# Build data

The objective of this notebook is to take the raw data and organize it in a way that is easier to work with, creating two folders containing the images and the corresponding labels (if they have a swimming pool).

In [15]:
# imports

import os
import shutil
import xml.etree.ElementTree as ET

In [4]:
# Constants

ROOT = os.getcwd()

# Raw Dataset 1
CANNES_IMAGES = ROOT + "\\Cannes\\images"
CANNES_LABELS = ROOT + "\\Cannes\\labels"

# Raw Dataset 2
SWIMMING_POOL_TRAINING_IMAGES = ROOT + "\\swimmingPool\\training\\images"
SWIMMING_POOL_TRAINING_LABELS = ROOT + "\\swimmingPool\\training\\labels"
SWIMMING_POOL_TESTING_IMAGES = ROOT + "\\swimmingPool\\testing\\images"
SWIMMING_POOL_TESTING_LABELS = ROOT + "\\swimmingPool\\testing\\labels"

# New Dataset
DATASET = ROOT + "\\dataset"
DATASET_IMAGES = DATASET + "\\images"
DATASET_LABELS = DATASET + "\\labels"

### 1. Create the folders

In [5]:
if not(os.path.exists(DATASET)):
    os.makedirs(DATASET)
if not(os.path.exists(DATASET_IMAGES)):
    os.makedirs(DATASET_IMAGES)
if not(os.path.exists(DATASET_LABELS)):
    os.makedirs(DATASET_LABELS)

### 2. Info about the raw data

In [6]:

list_cannes_images = os.listdir(CANNES_IMAGES)
list_cannes_labels = os.listdir(CANNES_LABELS)

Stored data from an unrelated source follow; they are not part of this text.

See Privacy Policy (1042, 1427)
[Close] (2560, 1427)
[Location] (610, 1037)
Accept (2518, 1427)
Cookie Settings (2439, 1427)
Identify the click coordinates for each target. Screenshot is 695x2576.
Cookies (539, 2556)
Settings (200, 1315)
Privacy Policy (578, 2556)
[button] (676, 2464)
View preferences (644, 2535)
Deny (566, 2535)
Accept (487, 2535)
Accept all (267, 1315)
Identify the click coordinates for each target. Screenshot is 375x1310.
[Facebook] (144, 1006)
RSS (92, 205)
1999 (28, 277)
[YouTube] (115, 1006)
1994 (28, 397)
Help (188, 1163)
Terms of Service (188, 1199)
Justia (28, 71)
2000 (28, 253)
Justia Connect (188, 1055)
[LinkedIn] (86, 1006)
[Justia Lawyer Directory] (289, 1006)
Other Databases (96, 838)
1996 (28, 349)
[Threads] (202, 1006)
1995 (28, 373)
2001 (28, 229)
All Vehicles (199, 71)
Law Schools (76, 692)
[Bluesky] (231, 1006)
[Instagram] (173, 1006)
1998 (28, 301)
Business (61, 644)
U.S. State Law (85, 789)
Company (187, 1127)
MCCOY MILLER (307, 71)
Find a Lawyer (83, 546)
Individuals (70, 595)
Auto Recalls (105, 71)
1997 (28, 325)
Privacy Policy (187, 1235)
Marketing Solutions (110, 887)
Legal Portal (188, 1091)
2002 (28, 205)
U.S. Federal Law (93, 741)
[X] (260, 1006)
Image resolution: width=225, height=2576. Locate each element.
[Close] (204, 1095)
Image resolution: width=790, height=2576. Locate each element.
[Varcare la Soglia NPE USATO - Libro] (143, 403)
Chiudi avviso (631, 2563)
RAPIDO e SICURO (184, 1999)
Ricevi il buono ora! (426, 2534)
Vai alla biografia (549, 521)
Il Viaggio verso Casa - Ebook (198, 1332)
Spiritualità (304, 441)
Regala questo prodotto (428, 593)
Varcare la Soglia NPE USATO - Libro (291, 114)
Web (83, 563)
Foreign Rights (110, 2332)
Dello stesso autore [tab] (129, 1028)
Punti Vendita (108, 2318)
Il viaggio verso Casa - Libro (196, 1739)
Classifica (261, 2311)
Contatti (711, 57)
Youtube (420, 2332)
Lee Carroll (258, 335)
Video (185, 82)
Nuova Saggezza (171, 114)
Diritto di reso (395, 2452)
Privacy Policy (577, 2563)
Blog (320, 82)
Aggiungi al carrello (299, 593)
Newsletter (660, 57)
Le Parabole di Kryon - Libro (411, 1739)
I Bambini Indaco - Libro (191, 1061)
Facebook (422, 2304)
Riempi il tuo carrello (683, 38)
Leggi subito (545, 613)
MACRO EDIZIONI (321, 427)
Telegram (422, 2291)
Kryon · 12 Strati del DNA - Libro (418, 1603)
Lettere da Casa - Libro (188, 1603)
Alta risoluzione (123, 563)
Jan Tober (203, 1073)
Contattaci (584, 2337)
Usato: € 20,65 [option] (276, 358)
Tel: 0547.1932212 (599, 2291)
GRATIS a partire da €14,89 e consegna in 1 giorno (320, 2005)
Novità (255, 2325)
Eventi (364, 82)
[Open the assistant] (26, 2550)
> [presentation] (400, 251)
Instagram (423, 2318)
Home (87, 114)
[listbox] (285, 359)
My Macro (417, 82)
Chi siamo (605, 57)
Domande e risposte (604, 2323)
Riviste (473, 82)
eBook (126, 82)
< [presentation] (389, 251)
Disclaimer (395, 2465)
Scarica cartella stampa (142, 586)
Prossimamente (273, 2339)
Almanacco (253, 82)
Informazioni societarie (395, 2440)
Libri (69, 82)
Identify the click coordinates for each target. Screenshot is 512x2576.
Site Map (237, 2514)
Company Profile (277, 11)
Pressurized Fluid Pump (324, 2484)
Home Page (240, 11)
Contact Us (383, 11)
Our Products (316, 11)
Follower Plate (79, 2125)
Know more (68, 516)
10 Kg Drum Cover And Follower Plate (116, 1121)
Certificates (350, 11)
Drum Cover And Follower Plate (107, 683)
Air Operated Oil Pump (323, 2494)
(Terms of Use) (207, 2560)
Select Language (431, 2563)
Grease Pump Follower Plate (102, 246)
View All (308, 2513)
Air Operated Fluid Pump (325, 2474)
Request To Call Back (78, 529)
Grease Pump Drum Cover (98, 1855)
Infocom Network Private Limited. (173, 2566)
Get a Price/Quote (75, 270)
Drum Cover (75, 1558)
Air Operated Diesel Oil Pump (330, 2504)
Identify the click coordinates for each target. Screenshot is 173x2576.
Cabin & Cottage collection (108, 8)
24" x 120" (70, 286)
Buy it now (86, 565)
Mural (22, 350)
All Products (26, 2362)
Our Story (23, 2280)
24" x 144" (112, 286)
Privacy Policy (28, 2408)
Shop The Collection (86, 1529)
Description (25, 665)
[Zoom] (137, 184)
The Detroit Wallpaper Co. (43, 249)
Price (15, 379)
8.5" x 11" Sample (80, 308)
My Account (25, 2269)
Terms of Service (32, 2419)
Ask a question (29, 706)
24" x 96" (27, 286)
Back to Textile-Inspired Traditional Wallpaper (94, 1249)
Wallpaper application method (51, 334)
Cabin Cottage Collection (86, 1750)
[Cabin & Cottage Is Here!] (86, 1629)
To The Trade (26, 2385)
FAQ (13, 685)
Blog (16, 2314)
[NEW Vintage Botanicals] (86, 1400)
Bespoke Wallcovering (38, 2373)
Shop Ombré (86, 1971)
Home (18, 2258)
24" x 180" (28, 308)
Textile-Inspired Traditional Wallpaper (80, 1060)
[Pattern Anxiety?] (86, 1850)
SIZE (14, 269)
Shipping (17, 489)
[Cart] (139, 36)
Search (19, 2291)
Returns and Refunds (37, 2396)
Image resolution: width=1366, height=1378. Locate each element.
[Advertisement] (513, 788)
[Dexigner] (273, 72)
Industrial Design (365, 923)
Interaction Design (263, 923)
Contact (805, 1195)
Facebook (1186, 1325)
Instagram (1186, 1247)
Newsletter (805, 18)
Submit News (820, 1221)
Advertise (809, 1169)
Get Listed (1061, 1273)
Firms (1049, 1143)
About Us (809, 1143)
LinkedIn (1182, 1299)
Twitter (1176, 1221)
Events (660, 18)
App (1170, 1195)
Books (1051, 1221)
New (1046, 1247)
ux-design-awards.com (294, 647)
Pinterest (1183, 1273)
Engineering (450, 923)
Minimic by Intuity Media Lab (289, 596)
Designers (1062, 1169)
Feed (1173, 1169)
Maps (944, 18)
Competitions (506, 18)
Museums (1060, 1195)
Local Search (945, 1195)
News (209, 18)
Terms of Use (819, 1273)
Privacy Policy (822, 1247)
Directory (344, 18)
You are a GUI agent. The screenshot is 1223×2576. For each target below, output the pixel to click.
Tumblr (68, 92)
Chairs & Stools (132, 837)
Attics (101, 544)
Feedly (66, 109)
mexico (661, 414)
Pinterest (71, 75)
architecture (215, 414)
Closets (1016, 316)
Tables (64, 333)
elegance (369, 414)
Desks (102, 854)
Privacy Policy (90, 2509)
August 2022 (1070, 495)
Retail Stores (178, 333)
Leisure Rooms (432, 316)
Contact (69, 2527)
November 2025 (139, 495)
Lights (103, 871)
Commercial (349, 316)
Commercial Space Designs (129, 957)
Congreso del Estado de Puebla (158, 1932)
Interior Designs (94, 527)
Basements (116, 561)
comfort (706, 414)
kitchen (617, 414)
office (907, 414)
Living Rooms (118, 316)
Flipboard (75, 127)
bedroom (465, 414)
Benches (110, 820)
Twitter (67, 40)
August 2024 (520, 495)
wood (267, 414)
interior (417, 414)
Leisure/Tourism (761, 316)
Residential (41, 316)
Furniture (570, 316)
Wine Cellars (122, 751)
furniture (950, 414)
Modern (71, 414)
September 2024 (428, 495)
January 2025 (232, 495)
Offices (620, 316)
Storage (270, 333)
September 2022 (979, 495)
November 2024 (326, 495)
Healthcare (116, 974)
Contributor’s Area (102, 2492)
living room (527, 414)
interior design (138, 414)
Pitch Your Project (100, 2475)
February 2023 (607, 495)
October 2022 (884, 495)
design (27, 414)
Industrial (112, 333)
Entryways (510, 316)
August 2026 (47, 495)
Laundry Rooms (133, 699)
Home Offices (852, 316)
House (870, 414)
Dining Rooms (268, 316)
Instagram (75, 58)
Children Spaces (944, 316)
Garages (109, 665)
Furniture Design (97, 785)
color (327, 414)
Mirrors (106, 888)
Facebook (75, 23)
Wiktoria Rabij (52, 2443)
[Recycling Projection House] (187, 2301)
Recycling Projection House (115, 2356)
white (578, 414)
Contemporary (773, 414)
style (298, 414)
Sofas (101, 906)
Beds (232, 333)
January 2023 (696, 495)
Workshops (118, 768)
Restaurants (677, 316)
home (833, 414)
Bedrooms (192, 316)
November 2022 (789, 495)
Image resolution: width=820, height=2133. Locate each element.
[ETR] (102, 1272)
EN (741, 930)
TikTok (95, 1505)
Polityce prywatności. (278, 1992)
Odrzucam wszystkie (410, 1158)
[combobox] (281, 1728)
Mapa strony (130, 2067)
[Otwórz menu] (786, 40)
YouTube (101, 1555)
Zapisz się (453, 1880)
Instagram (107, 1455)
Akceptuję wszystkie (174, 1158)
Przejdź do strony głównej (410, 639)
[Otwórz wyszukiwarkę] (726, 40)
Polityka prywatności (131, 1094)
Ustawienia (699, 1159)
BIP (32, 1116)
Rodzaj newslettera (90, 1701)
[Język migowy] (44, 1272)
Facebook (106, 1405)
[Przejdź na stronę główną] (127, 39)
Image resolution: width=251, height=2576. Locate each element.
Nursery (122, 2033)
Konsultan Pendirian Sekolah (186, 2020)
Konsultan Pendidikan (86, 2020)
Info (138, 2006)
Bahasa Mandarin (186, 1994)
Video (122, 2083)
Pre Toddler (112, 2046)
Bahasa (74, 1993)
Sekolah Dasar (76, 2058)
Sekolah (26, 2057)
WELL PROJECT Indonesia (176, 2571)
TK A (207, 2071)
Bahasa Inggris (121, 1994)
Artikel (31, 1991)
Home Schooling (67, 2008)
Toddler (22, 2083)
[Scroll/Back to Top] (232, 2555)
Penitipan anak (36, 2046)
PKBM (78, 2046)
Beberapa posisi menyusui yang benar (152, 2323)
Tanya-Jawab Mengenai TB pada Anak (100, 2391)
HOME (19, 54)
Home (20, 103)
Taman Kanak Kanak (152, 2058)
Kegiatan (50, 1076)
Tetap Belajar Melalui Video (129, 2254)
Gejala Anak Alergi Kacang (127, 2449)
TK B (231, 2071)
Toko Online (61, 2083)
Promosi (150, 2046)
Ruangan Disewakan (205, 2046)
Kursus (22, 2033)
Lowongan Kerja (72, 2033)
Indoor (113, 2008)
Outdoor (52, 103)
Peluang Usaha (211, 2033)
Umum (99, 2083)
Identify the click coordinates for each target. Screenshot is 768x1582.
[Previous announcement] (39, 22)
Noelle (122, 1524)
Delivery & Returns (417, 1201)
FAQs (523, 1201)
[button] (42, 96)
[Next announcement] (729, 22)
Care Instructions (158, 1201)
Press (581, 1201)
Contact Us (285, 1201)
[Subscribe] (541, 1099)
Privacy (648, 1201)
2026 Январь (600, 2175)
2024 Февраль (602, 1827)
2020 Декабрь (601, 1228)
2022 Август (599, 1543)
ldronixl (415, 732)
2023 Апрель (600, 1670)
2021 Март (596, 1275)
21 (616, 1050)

list_sp_training_images = os.listdir(SWIMMING_POOL_TRAINING_IMAGES)
list_sp_testing_images = os.listdir(SWIMMING_POOL_TESTING_IMAGES)
list_sp_training_labels = os.listdir(SWIMMING_POOL_TRAINING_LABELS)
list_sp_testing_labels = os.listdir(SWIMMING_POOL_TESTING_LABELS)

print("The Cannes dataset has %s images" % len(list_cannes_images))
print("And %s are labeled" % len(list_cannes_labels))
dif_cannes = len(list_cannes_images) - len(list_cannes_labels)

print()

print("The swimming pool dataset has %s images" % (len(list_sp_testing_images) + len(list_sp_training_images)))
print("And %s are labeled" % (len(list_sp_training_labels) + len(list_sp_testing_labels)))
dif_sp = len(list_sp_testing_images) + len(list_sp_training_images) - len(list_sp_training_labels) - len(list_sp_testing_labels)

The Cannes dataset has 2401 images
And 1224 are labeled

The swimming pool dataset has 4696 images
And 2517 are labeled


### 3. Cannes raw data

In [8]:
cannes_labels_names = list(map(lambda v: v.split(".")[1], list_cannes_labels))

for val in list_cannes_images:
    src  = CANNES_IMAGES + "\\" + val
    
    shutil.copy(src, DATASET_IMAGES + "\\" + val)

    if val.split(".")[1] in cannes_labels_names:

        new_val = ".".join(val.split(".")[0:2]) + ".xml"
        src_2 = CANNES_LABELS + "\\" + new_val
        
        shutil.copy(src_2, DATASET_LABELS + "\\" + new_val)
        
print("Cannes dataset copied")

### 4. Swimming pool data

In [9]:
# it will be necessary to rename them to merge
# it is better to do it in 2 steps, one for training and one for testing
prefix = "sp_"
counter = 0

# for the training folder
sp_training_labels_names = list(map(lambda v: v.split(".")[0], list_sp_training_labels))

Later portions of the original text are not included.